Los cambios que se han emprendido cuentan, definitivamente con el consenso social y la demanda actual es por la profundización y no el retorno a esquemas del pasado.

[…] Sobre estas expectativas de progreso y bienestar se funda, de hecho, un nuevo pacto social; el comportamiento económico ha permitido en nuestro país, durante estos años, combatir eficientemente inflación, fenómeno – como lo describía el Presidente Salinas de Gortari en su mensaje a ustedes- que se había convertido ya en parte de nuestra cultura económica.

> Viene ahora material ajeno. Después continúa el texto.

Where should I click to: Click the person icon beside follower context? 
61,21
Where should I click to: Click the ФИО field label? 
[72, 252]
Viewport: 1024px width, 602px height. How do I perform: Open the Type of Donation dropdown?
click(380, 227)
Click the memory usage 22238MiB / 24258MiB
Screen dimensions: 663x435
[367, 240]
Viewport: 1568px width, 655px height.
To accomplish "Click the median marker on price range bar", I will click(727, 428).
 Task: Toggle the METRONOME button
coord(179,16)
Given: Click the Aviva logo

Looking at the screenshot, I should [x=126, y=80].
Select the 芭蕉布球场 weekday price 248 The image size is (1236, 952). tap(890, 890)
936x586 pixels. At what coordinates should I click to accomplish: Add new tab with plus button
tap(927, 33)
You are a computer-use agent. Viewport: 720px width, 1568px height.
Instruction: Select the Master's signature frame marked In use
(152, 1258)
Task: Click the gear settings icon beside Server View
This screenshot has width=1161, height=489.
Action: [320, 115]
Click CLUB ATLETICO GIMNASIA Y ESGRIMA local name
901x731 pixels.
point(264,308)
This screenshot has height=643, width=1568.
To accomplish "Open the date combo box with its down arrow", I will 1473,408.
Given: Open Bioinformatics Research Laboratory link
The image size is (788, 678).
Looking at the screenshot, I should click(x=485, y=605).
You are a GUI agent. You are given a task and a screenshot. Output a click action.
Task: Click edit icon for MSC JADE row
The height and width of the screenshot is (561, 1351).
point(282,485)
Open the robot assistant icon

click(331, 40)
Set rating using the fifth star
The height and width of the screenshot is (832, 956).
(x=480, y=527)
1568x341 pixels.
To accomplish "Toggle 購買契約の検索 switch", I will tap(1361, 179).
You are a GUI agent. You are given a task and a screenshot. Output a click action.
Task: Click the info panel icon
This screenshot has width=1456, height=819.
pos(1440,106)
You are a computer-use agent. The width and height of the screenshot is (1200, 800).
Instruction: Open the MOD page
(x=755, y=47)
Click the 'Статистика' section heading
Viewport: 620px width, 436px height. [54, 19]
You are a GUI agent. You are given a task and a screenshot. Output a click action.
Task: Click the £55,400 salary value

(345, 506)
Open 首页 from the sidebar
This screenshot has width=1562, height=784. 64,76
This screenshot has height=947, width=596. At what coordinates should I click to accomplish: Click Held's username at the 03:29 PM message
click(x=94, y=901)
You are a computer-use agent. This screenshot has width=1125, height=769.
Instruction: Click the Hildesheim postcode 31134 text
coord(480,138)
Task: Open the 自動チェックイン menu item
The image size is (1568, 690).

[…] Por eso, ante los desequilibrios actuales de la economía mundial, estamos en condiciones radicalmente diferentes a las de hace apenas cuatro años. Ante economías debilitadas en el ámbito internacional, nuestra posición es continuar en el ánimo de la reforma económica que hemos escogido los mexicanos: competitividad, baja inflación, salud fiscal, solvencia financiera y una amplia política social para construir un nuevo piso de bienestar que sustente el crecimiento económico.

[…] En estos últimos tres años se ha incrementado el gasto social en términos reales, en aproximadamente un 60 por ciento. Esta es la expresión de una economía que se ha reformado no para encerrarse en sí misma, sino para ser la base de un nuevo desarrollo con bienestar social. Esta es la economía del liberalismo social; es la economía para la sociedad; es la economía para el servicio del hombre, del mexicano, de su familia y de su entorno en el que cotidianamente vive.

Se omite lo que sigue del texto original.